In electrography or ionography, an electrostatic latent image is formed on a dielectric imaging surface of an imaging layer (electroreceptor) by various techniques such as by ion stream (ionography), stylus, shaped electrode, and the like. Development of the electrostatic latent image may be effected by contacting the imaging surface with electrostatically attractable marking or toner particles whereby the particles deposit on the imaging surface in conformance to the latent image. The deposited particles may be transferred to a receiving member (such as paper) and the imaging surface may be cleaned and cycled through additional imaging and development cycles. These imaging and developing steps are well known in the art of electrography and are disclosed in many patents, such as U.S. Pat. Nos. 4,410,584, 4,463,363, 4,524,371, 4,644,373 and 4,584,592.
In addition, it is often important that electrostatographic imaging members be compatible with various imaging systems. Modern copiers and printers employ various development systems utilizing liquid or dry developers for producing color or black and white images.
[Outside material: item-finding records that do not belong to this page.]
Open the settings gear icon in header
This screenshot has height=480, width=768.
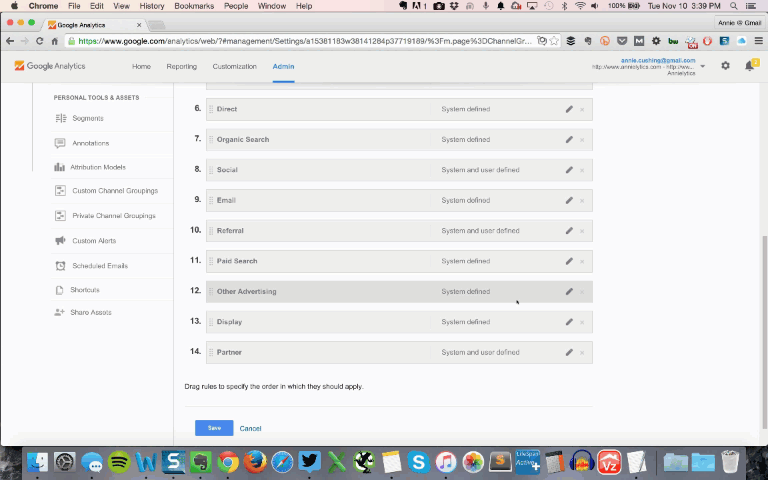(725, 66)
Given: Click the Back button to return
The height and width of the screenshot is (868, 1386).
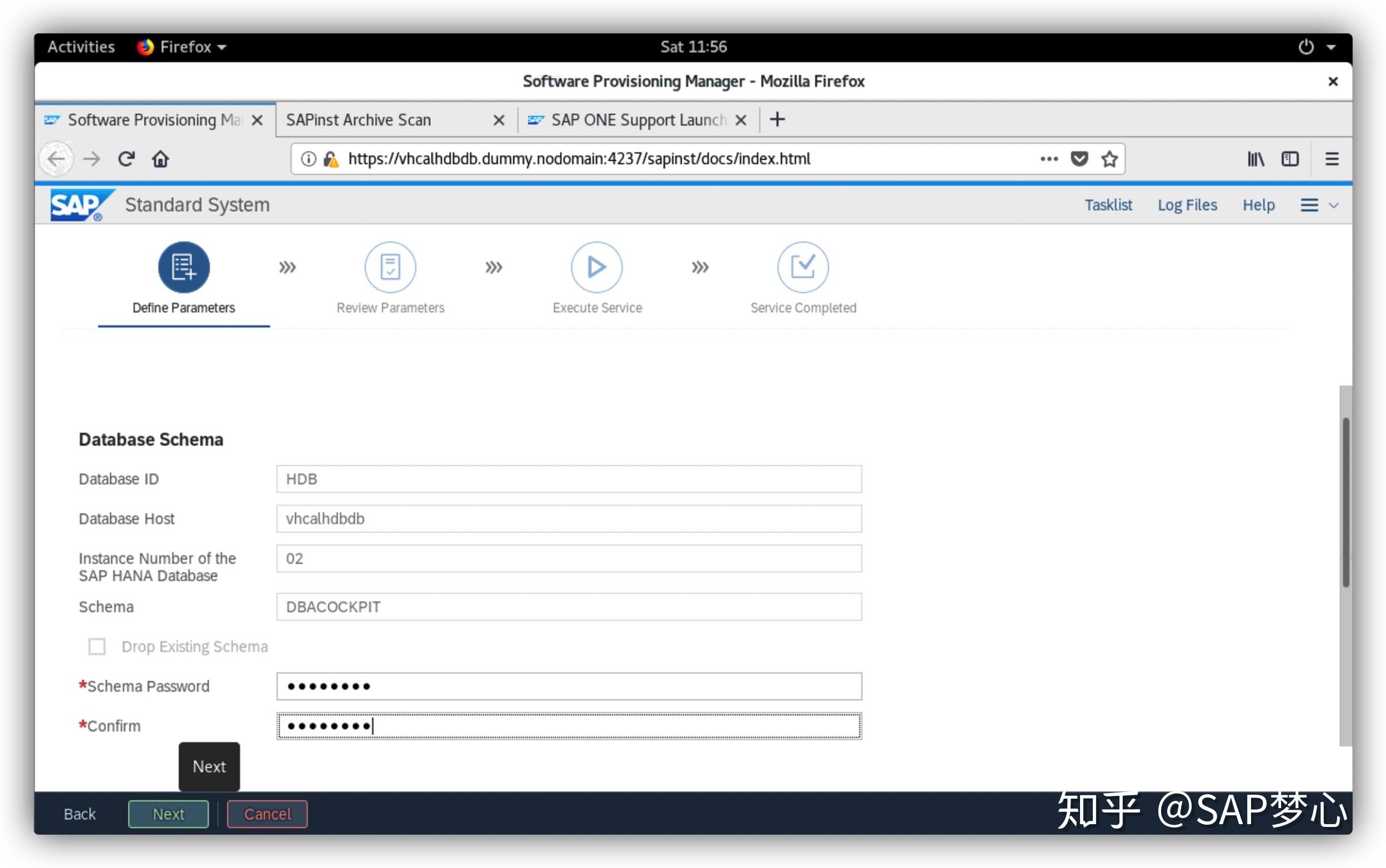Looking at the screenshot, I should coord(80,813).
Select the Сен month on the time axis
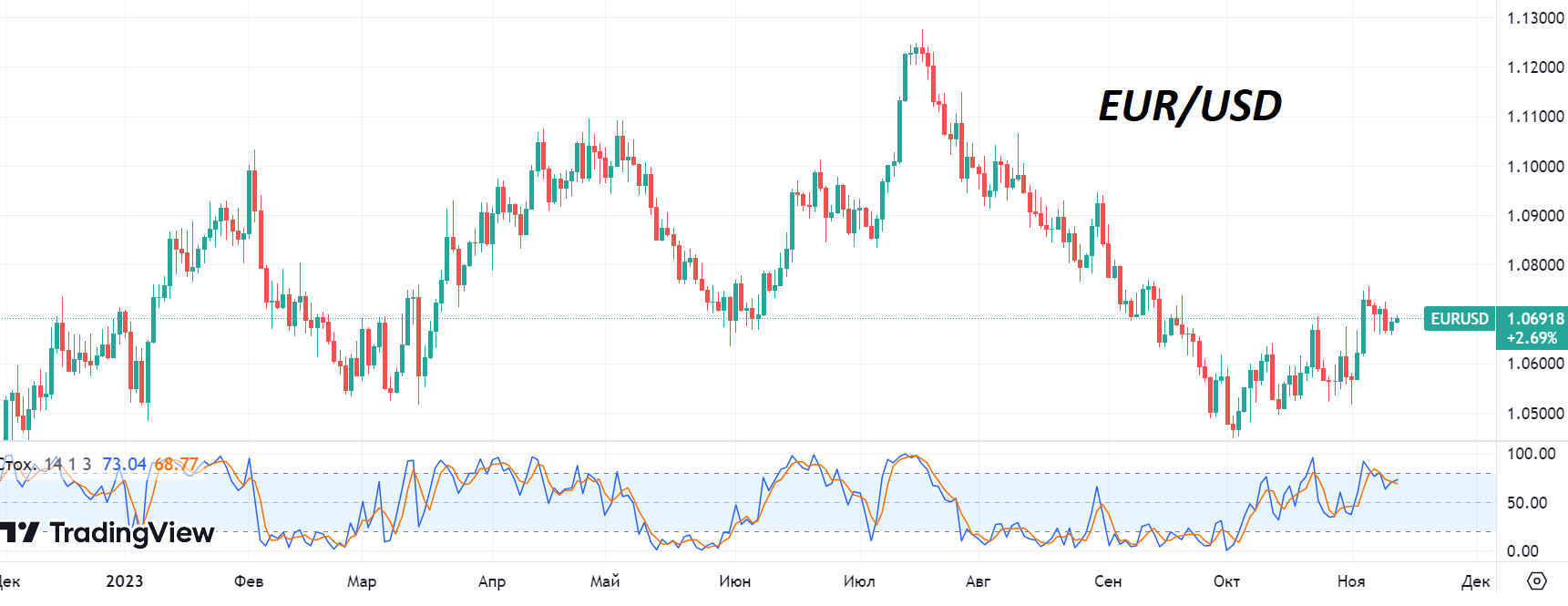 click(1108, 581)
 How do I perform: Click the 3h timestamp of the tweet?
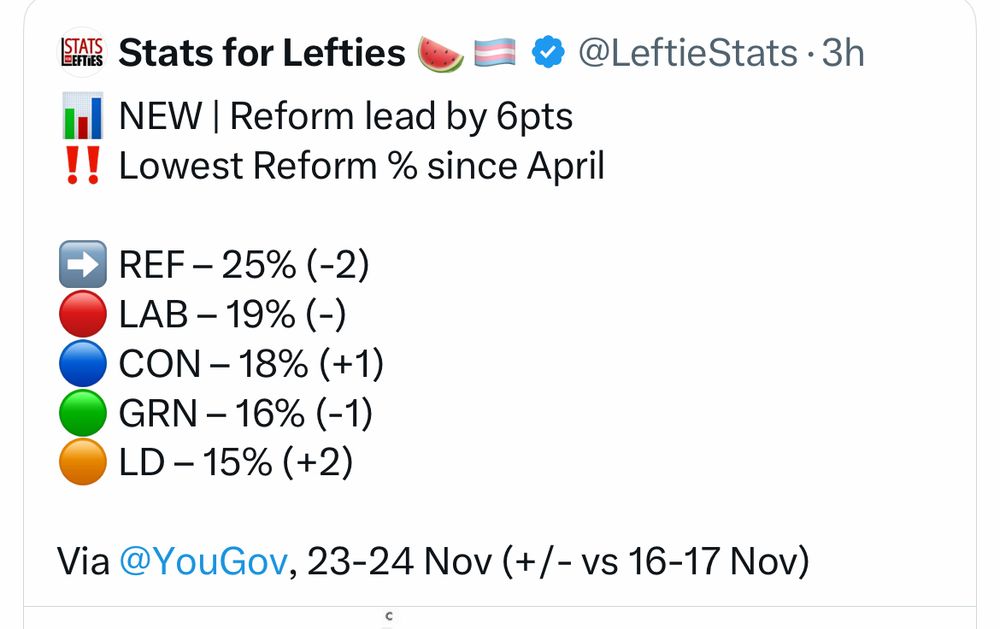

It is desirable to create an imaging member which will function in a many imaging systems as possible because not all existing imaging members function equally effectively in all environments. Ideally, an imaging member would be created to function equally effectively in liquid or dry developers and be useful in color or black or white copying systems.
Imaging members for electrography have been described. See, for example, U.S. Pat. No. 5,039,598, the disclosure of which is incorporated herein by reference. It has been found that imaging members in which the image receiving layer is made of a fluoroelastomer are particularly useful, especially in fabrication of flexible imaging members, such as continuous belt imaging members. However, in certain applications, particularly where an aluminum or aluminized conductive substrate is used, these imaging members exhibit some high charge injection effects from the substrate into the dielectric layer. This can result in non-capacitive charging causing high charge decay rates and low development potential. It would, therefore, be desirable to provide a fluoroelastomer-based imaging member in which these effects are minimized or eliminated.